Text and item location entries —

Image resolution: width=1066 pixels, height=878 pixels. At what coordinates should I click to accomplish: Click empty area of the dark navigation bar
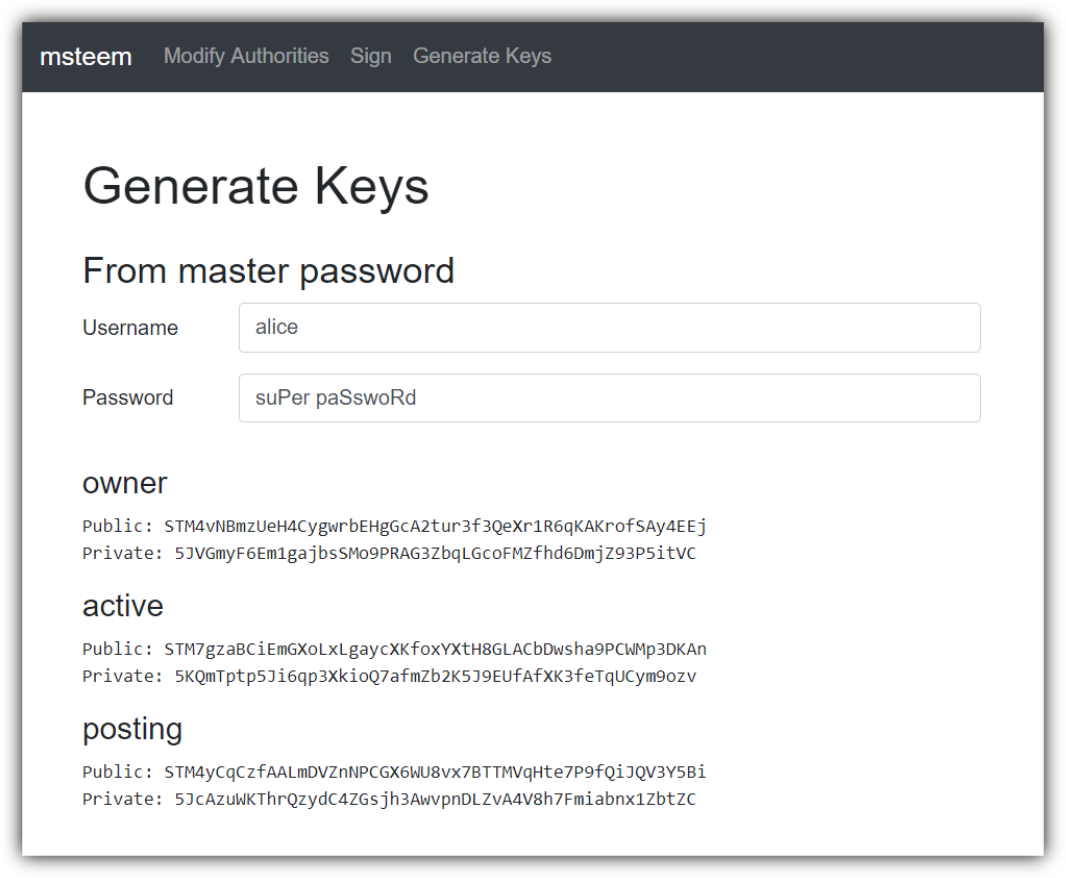(x=800, y=57)
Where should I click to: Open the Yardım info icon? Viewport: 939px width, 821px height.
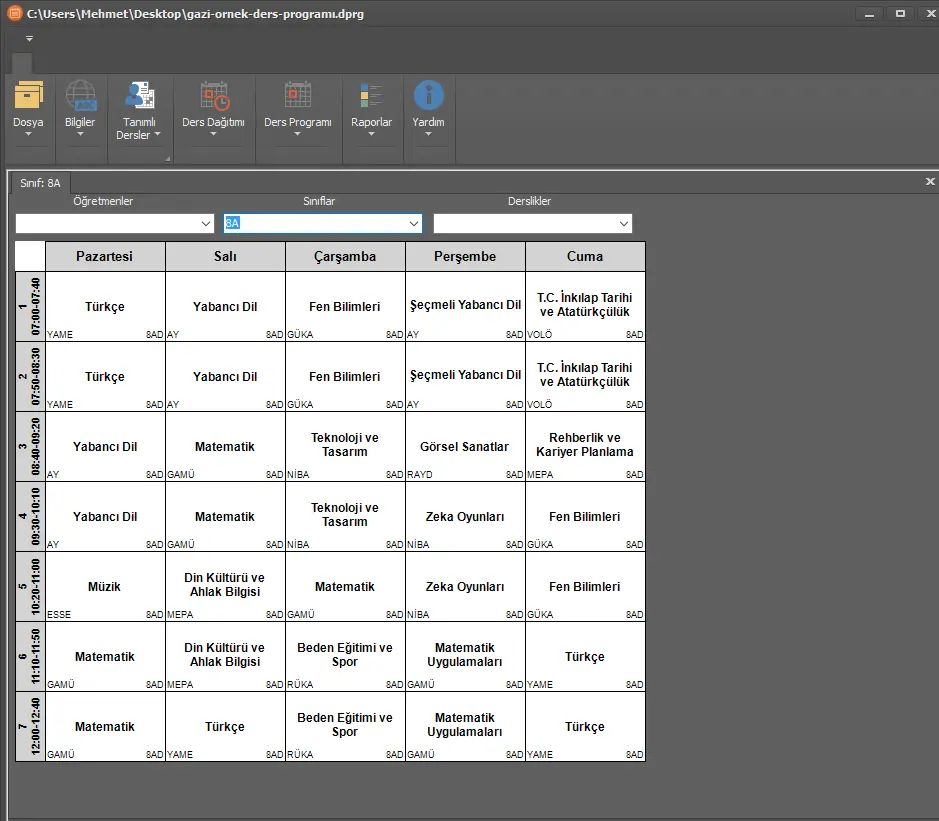pos(428,96)
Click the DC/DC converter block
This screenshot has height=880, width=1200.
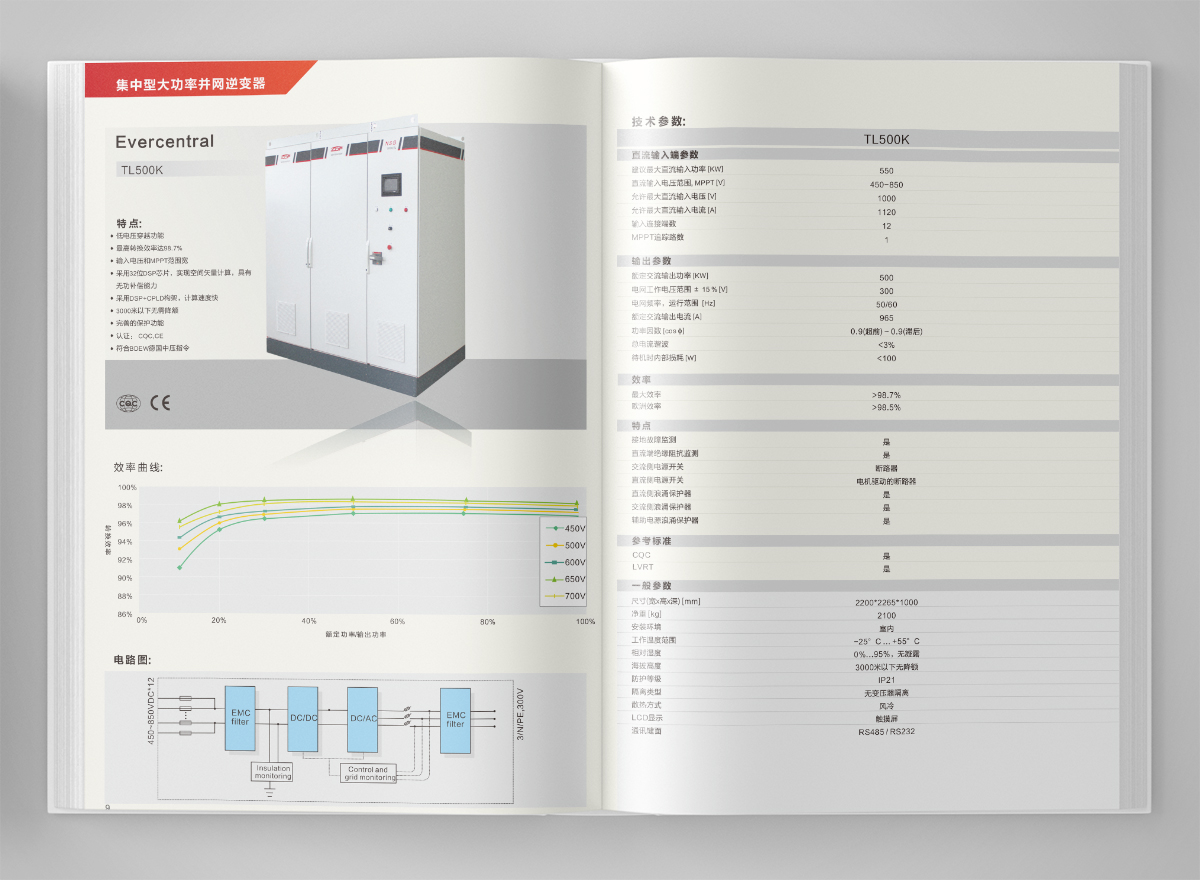(301, 718)
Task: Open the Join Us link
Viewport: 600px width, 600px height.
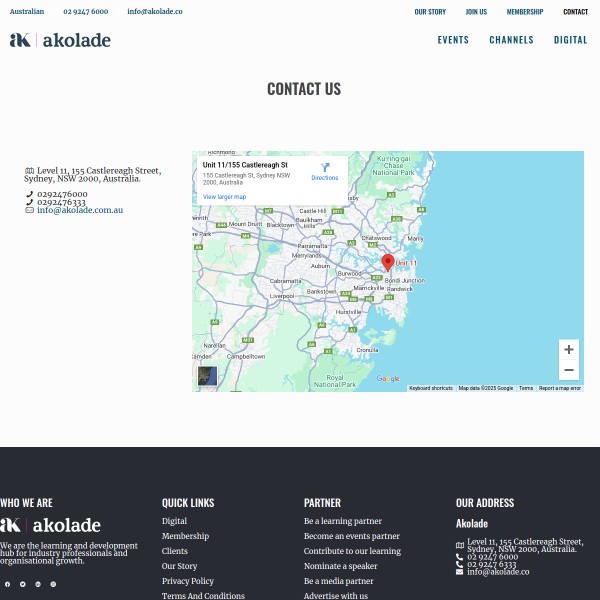Action: click(476, 12)

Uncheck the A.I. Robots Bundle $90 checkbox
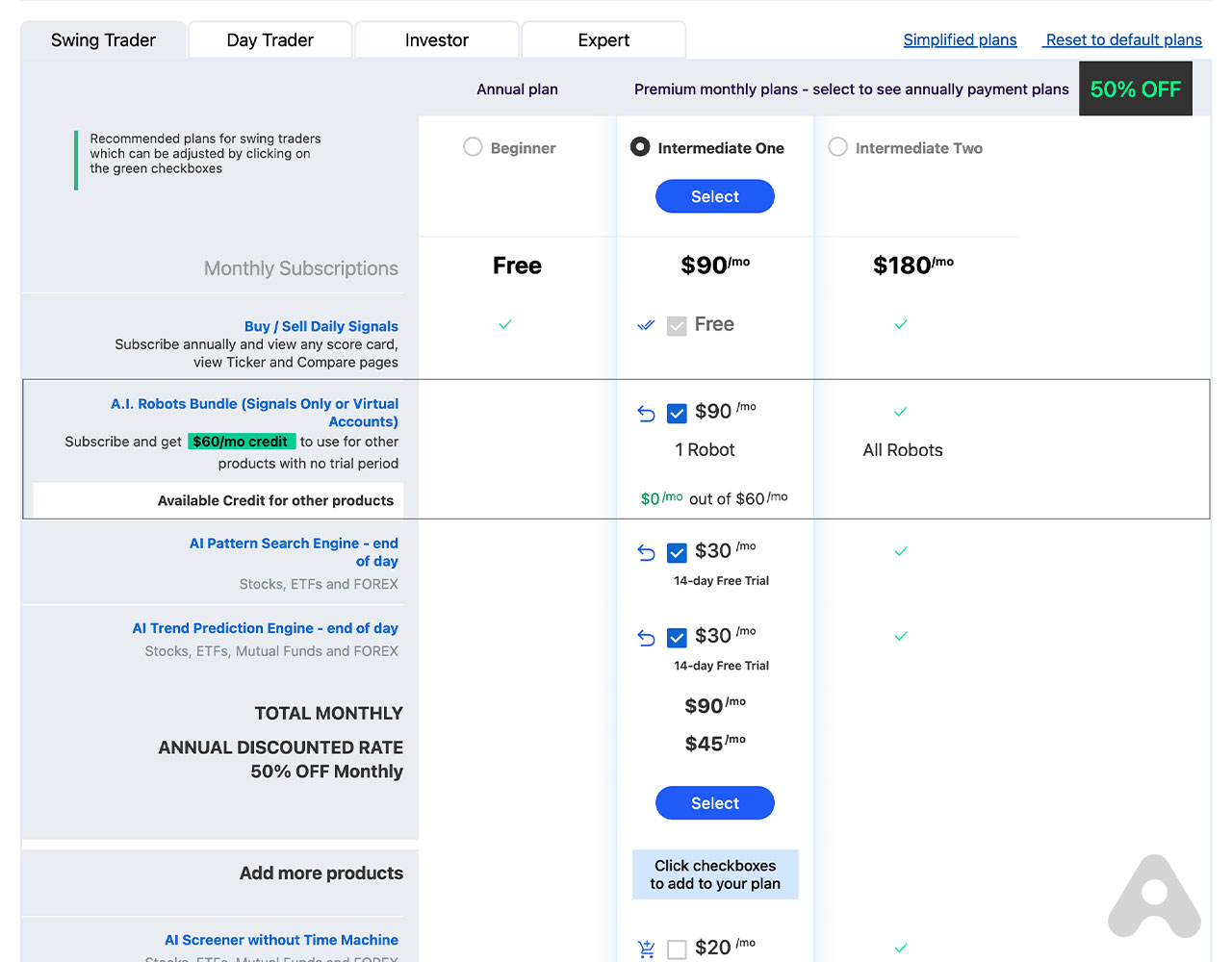point(677,414)
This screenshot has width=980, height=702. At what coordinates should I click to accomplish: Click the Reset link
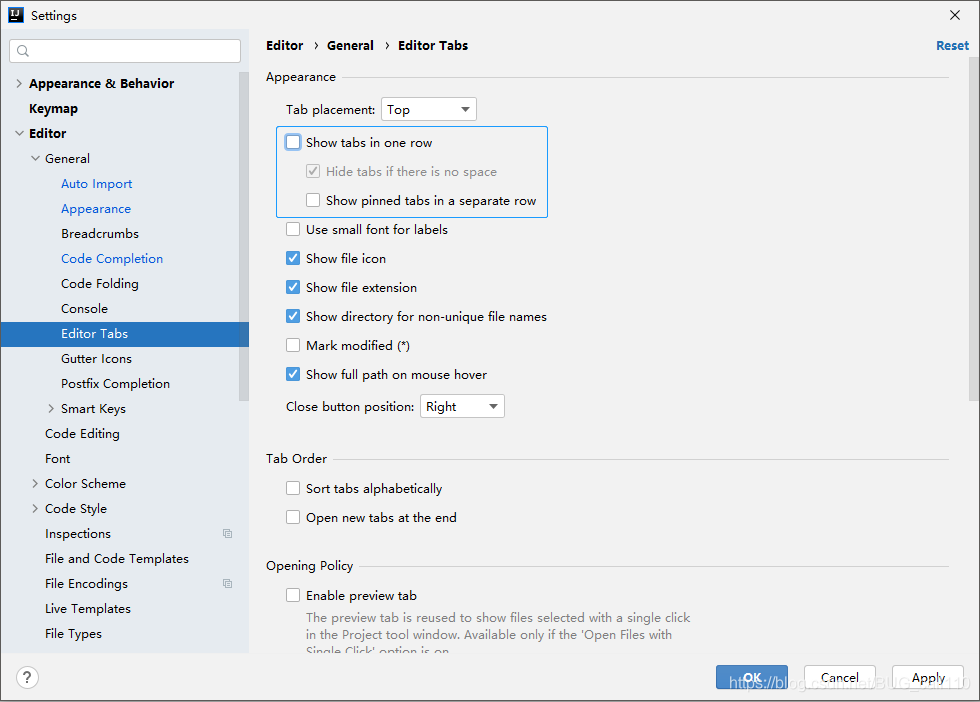[x=952, y=45]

Work to complete — Gather every line from the rows above that contains the string "coordinates", matching case exactly.

Final result —
Image resolution: width=1066 pixels, height=878 pixels. At what coordinates should I click to accomplish: Click empty area of the dark navigation bar
This screenshot has width=980, height=702. At what coordinates should I click to accomplish: Click the Reset link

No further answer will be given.